House of the week
Bought as an old-fashioned two-up, two-down in 2003 by a US/Irish couple, this west Cork house and gardens had just had a simple makeover by a single male previous owner after it had lain idle for 20 years.
Having moved in, the current owners found themselves falling over one another in their need for extra space, so committed to extending in 2004. At the same time, they got stuck into the garden, where the 1.5 acres had bolted to weed and briar, and 6’ high and boundaries were lost off in the distance.
What a difference a few pairs of informed hands makes. Now, needing to sell and return to the US, the fully-finished home is new to market with agent Henry O’Leary, who says it’s “a joy to behold, a quite perfect three-bedroomed, extended home with dream gardens, stables and paddock”.

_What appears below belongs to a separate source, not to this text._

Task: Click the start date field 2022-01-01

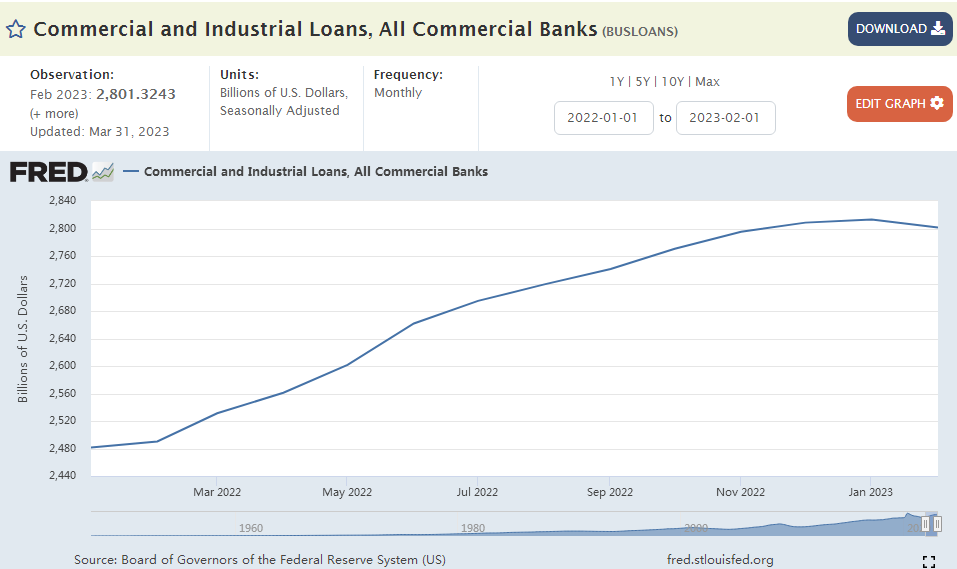Action: click(604, 118)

One of the owners is — guess what? — a landscape gardener, who has created a potager garden with varieties of potatoes, herbs, vegetable and fruits. There’s also a pond with 200 fish, water feature, long lupin-lined pergola walks, fuchsia and holly hedges, foxgloves competing for height awards, patios, sun terraces and seating bowers. There’s a stable for two horses, a pony and a Irish draught mare, so plenty of manure to hand too in the making for more garden growth.
The verdant, sheer lusciousness would be the envy of many a garden centre, says Clonaklity-based Mr O’Leary, of this Raheen, Castlehaven home.

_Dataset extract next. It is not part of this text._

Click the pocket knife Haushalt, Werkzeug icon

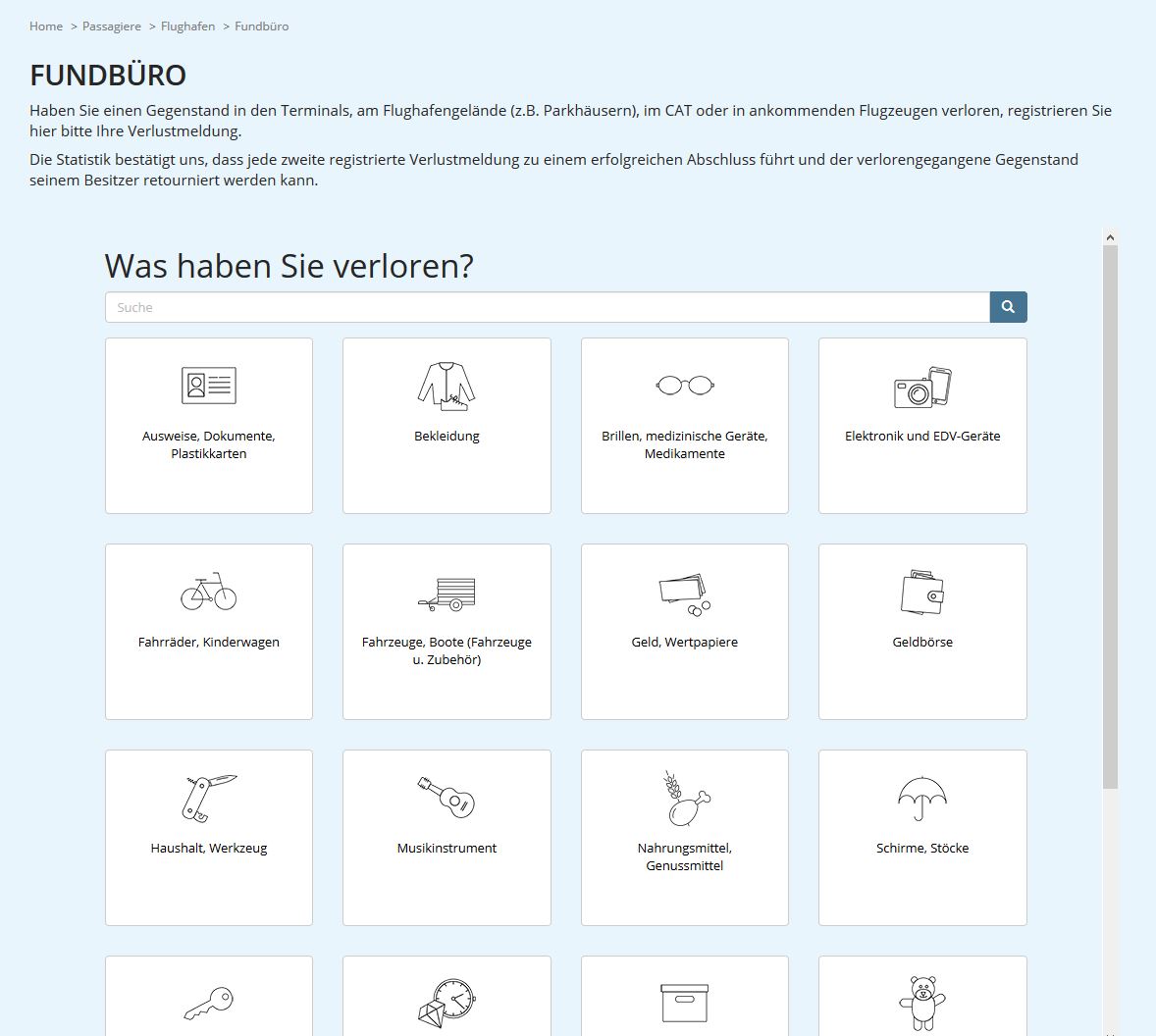click(208, 798)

Location is near the GAA pitch of football-focused Castlehaven, near the seaside village and harbour of Castletownshend as well as Skibbereen, and it’s on a very quiet back country road, ideal for trekking and walks, by Coillte forest recently re-planted with hardwood and deciduous trees.
The owners here removed an old boiler house when getting stuck into the lofty, airy and highly-glazed extensions and renovations here, and smartly saved the old stone and matched it when putting up new feature gables, so there’s an appropriate connectedness to the original dwelling’s past as well.

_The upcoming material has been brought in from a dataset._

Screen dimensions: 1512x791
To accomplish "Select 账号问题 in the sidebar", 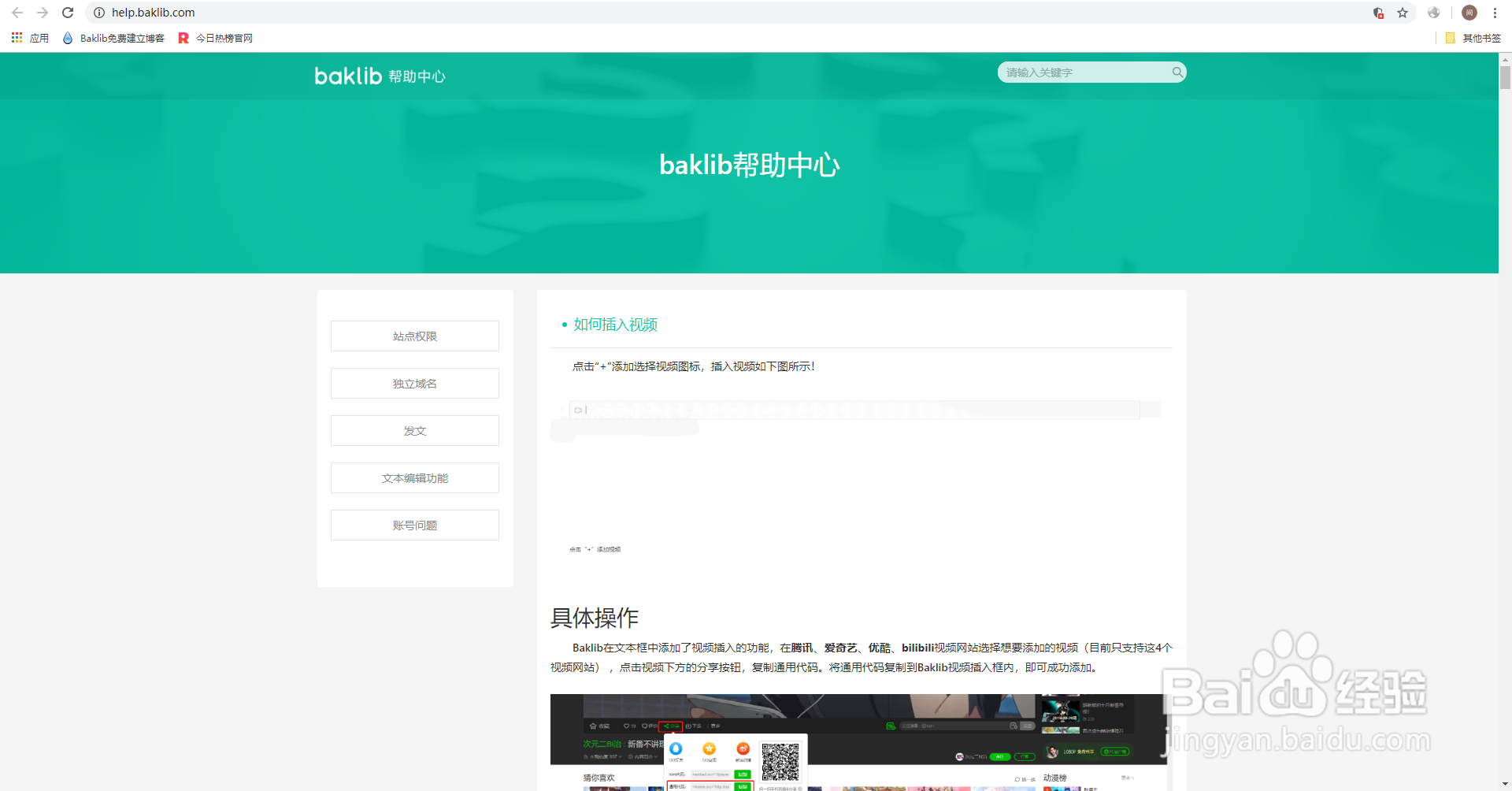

Hefty Douglas Fir beams, sourced and sawn specially up the Midlands, were used as beams and lintels, and although a bit of a dose to transport and position, are a real rooted feature now.
An unerring eye took to the internal decor and features too, with brightness and a sense of space, with the large upstairs bedroom now next to a large en suite bathroom with cast iron bath: a clever touch is the way the floor tiles run up the wall behind to the high-placed shower taps, and the shower rail is a made up of plain old plumbers’ copper pipe. Cheap, but chic.
There’s now two ground floor bedrooms, one with exposed stone wall, vaulted wood-sheeted ceiling and garden access via double doors with similar easy grounds access from the dining and sitting rooms.
The kitchen, meanwhile, with duck-egg blue painted units, looks beyond the beech worktops and Belfast sink, through the high-ceilinged dining space to the apex-glazed gable wall, and on to the gardens.
Finish is in keeping with the house’s century-old vintage, with painted pine sheeted boards, exposed ceiling rafters, and new radiators are old style cast iron jobs. Windows are double-glazed timber casement-style, with some Heritage-style Velux and rooflights used as well. Fascia boards are quality timber, and the roof is in natural slate, while the garden’s landscaping materials are, similarly, from a natural palette
Location: Castlehaven, Co Cork
Price: €265,000
Size: 108 sq m (1,170 sq ft)
Bedrooms: 3
BER rating: Pending
Broadband: 3
Best feature: Top notch
VERDICT: Garden heaven in Castlehaven.